=== Begin Enclosure ===

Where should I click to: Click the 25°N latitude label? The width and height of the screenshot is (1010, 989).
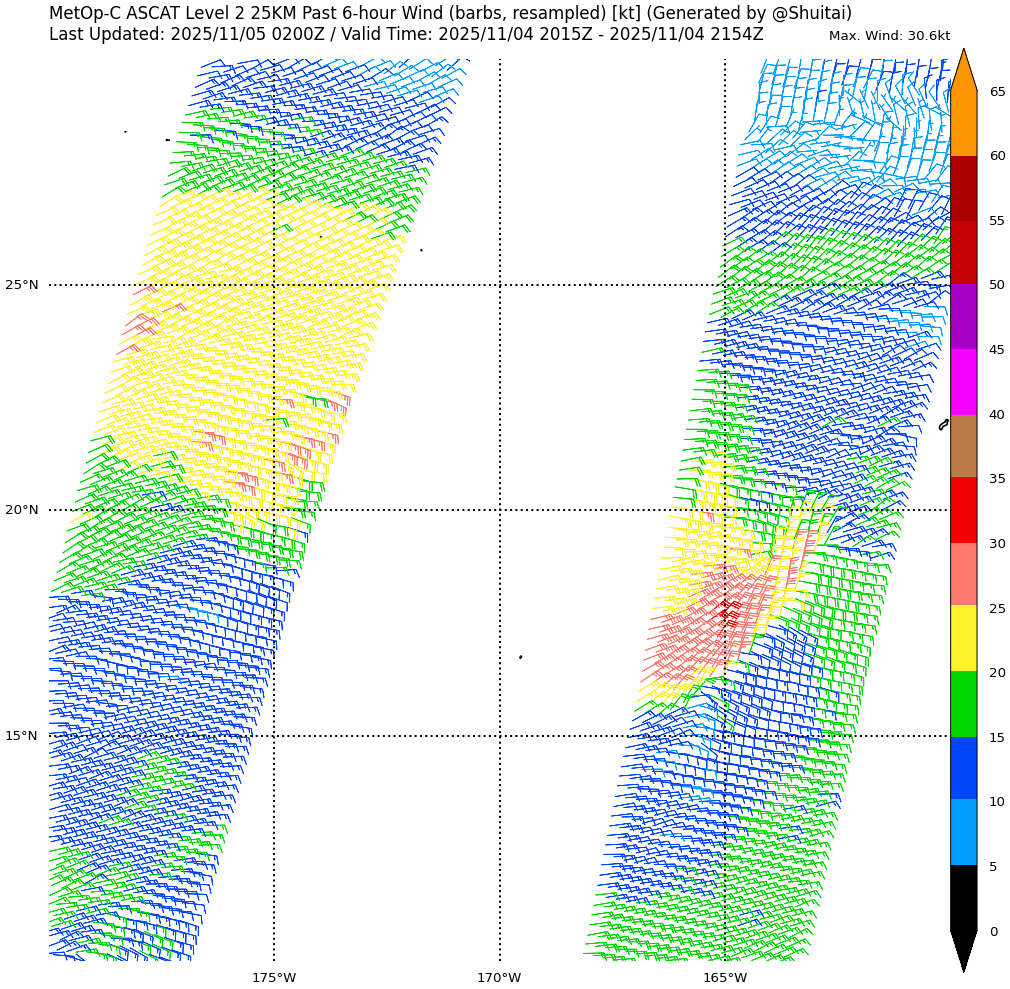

=== End Enclosure ===
=== Begin Enclosure ===

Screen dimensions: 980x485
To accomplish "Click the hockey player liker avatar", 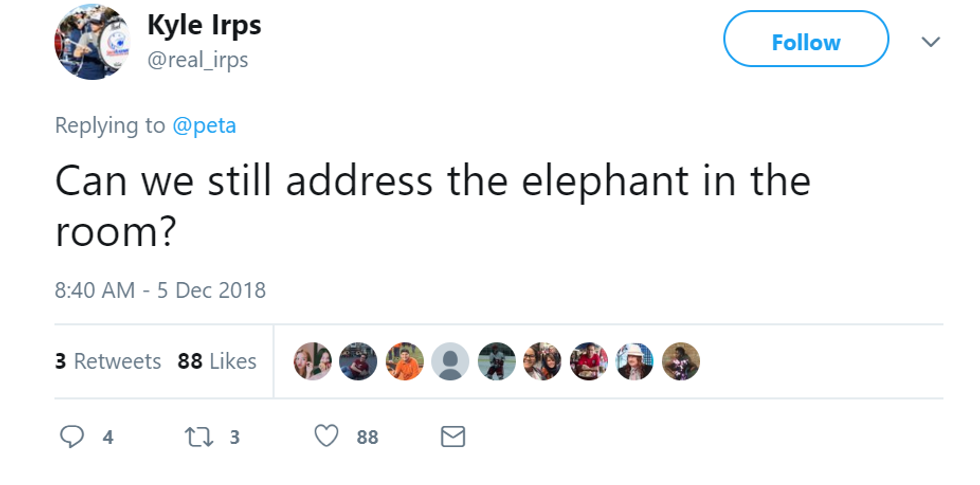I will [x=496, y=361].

=== End Enclosure ===
=== Begin Enclosure ===

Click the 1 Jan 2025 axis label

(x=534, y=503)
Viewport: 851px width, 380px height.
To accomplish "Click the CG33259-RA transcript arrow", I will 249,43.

=== End Enclosure ===

If a line in the records above contains "height", copy that line.

Where should I click to: Click the 25°N latitude label? The width and height of the screenshot is (1010, 989).
Viewport: 851px width, 380px height.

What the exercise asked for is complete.